HYG-mol: An Interpretable Multimodal Hypergraph Framework for Molecular Property Prediction

Comput Struct Biotechnol J. 2026 Apr 9;35(1):0036. doi: 10.34133/csbj.0036. eCollection 2026.

Abstract

Accurate molecular property prediction is a central task in drug discovery, yet existing methods often struggle to simultaneously capture higher-order molecular structures and chemically grounded semantic information. Graph neural networks are limited to pairwise atomic interactions, while Simplified Molecular Input Line Entry System-based language models lack explicit structural grounding, leading to incomplete structure-property representations. In this work, we propose HYG-mol, an interpretable molecular property prediction framework that integrates hypergraph-based structural modeling with multimodal chemical semantics. Molecules are represented as hypergraphs in which chemically meaningful substructures, such as functional groups and ring systems, are explicitly encoded as hyperedges, enabling direct modeling of higher-order structural dependencies. Chemical semantic information derived from a pretrained language model is fused with physicochemical descriptors at the atomic level. A hypergraph attention network is employed to capture cross-scale interactions and to identify substructures relevant to the prediction task.

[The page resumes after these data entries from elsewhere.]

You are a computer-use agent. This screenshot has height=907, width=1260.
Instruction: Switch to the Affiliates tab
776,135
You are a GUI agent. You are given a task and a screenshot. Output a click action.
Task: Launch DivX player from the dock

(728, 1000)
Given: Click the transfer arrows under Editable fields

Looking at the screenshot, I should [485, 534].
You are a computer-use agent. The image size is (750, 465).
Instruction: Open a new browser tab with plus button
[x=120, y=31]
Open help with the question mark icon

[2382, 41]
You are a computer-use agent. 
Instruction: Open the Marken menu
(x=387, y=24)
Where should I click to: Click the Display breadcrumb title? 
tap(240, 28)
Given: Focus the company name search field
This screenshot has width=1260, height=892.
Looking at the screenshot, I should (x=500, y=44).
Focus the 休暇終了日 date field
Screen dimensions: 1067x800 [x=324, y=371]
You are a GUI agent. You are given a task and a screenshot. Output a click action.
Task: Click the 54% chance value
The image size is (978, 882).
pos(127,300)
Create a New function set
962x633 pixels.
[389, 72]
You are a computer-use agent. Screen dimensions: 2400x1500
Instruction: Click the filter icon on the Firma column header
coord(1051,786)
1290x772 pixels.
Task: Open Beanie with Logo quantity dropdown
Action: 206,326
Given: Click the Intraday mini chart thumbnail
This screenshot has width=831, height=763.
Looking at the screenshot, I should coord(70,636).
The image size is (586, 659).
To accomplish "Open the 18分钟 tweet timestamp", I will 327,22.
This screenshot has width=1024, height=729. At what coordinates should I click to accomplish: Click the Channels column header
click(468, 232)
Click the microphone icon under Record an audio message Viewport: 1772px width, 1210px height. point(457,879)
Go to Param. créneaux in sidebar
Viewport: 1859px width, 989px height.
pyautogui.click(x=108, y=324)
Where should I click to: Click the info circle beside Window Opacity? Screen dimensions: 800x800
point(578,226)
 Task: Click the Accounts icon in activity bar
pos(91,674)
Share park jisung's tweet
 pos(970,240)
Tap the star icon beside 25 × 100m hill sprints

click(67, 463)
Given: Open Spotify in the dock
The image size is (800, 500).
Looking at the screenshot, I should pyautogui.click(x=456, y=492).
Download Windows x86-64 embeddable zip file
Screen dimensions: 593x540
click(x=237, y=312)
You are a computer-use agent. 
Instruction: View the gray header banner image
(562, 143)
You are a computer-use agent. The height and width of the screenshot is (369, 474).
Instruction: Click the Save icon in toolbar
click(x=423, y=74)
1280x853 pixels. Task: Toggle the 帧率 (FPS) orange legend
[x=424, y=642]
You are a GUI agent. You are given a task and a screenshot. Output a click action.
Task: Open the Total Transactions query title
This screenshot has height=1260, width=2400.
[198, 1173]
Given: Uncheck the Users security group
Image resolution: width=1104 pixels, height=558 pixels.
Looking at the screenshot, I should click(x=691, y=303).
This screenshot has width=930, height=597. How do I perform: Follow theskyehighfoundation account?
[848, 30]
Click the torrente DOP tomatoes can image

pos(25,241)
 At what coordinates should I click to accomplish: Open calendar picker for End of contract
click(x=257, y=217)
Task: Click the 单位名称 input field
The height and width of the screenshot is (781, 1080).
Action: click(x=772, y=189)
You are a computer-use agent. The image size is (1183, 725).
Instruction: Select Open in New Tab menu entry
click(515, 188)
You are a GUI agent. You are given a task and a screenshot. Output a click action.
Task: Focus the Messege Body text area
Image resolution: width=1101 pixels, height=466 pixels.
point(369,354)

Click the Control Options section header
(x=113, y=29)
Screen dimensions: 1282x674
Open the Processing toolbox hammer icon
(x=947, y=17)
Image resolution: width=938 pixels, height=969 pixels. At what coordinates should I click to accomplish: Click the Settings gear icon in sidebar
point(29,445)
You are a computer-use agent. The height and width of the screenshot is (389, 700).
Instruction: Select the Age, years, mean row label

Extensive evaluations on MoleculeNet benchmark datasets demonstrate that HYG-mol consistently outperforms state-of-the-art baseline methods across both classification and regression tasks. Ablation and interpretability analyses further validate the effectiveness of the proposed representation and reveal strong correspondence between model-identified substructures and chemically meaningful motifs. Overall, HYG-mol provides a unified and interpretable framework for molecular property prediction by explicitly grounding chemical semantics in higher-order structural representations.